*** Opening of Listed records ***

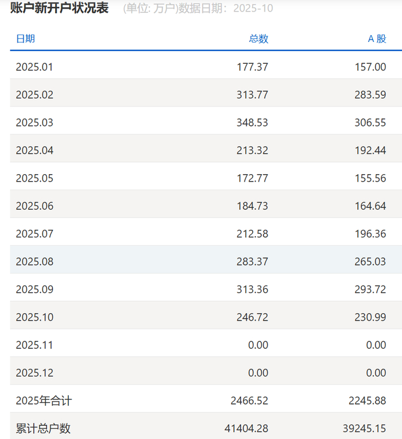The image size is (402, 439).
Task: Click the 2025.12 date cell
Action: click(x=34, y=373)
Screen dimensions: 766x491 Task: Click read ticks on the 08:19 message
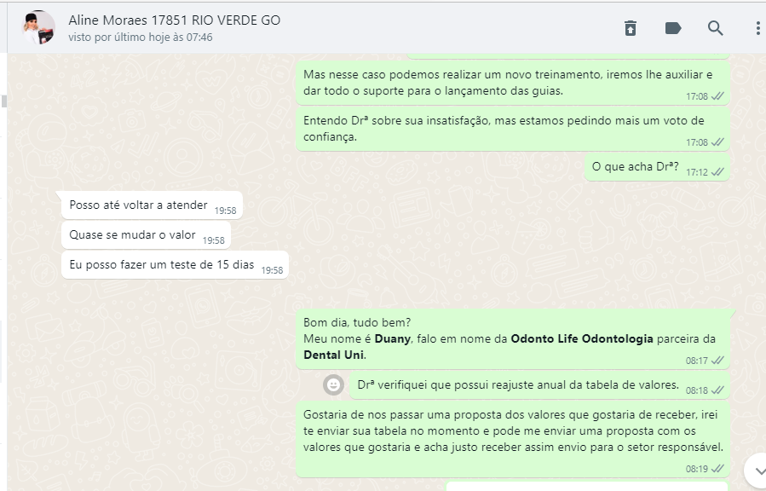(717, 469)
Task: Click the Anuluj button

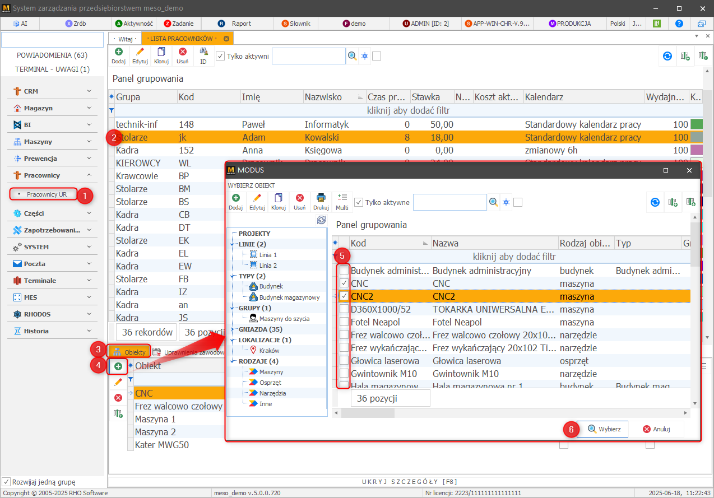Action: coord(656,429)
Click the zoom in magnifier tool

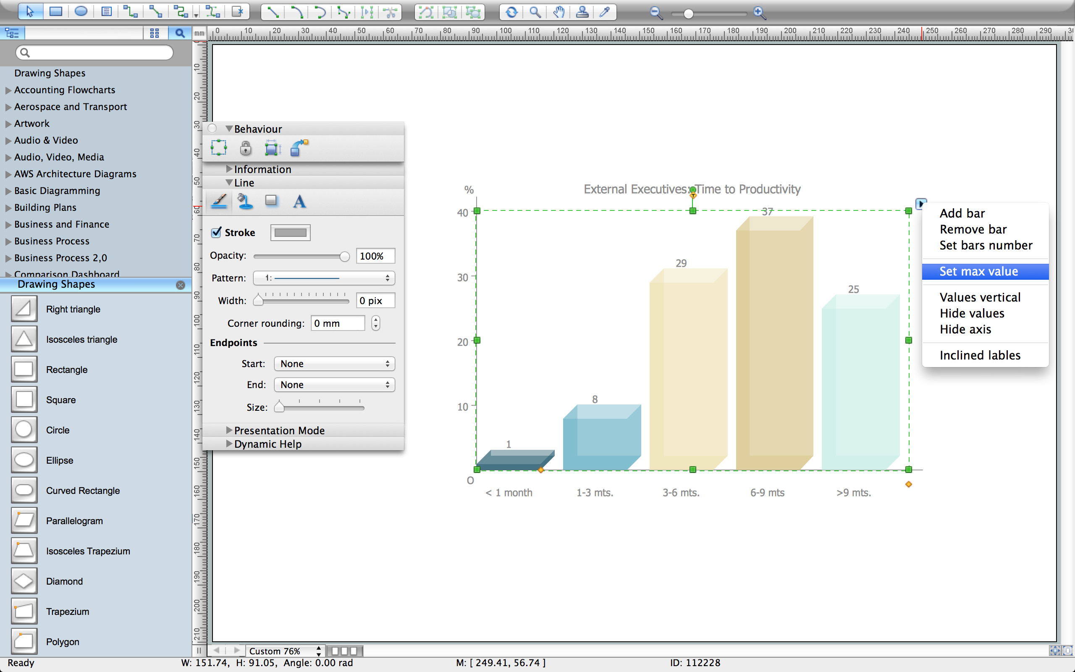[759, 11]
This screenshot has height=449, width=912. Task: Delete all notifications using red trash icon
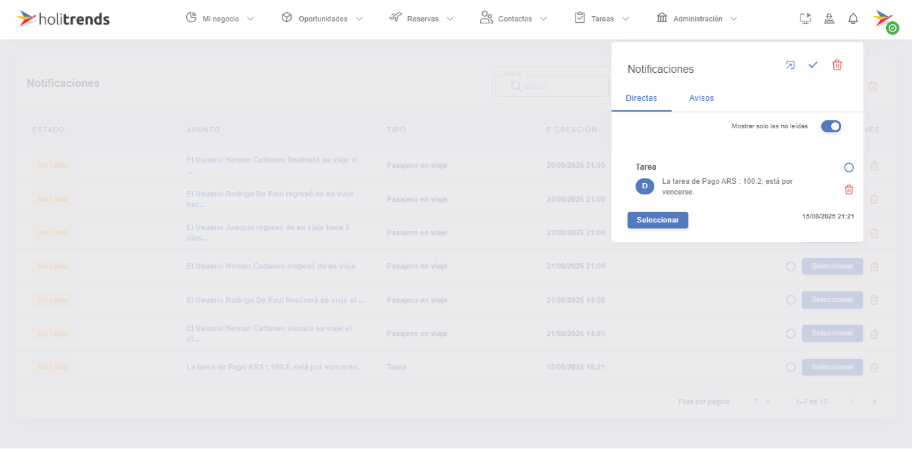836,65
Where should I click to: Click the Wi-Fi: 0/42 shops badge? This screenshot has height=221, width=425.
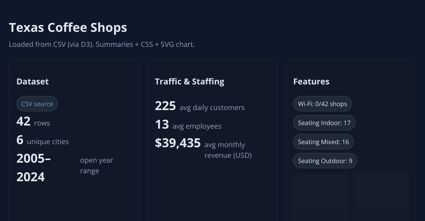(x=322, y=104)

*** Close of Listed records ***

Aim of the exercise => All lines after and including the one with "Task: Click the Anuluj button", through the end of the entries above, should be output exactly and by themselves. The pictures are to be left out.

Answer to the exercise =>
Task: Click the Anuluj button

Action: coord(656,429)
Click the zoom in magnifier tool

[759, 11]
This screenshot has height=449, width=912. Task: Delete all notifications using red trash icon
836,65
Where should I click to: Click the Wi-Fi: 0/42 shops badge? This screenshot has height=221, width=425.
(x=322, y=104)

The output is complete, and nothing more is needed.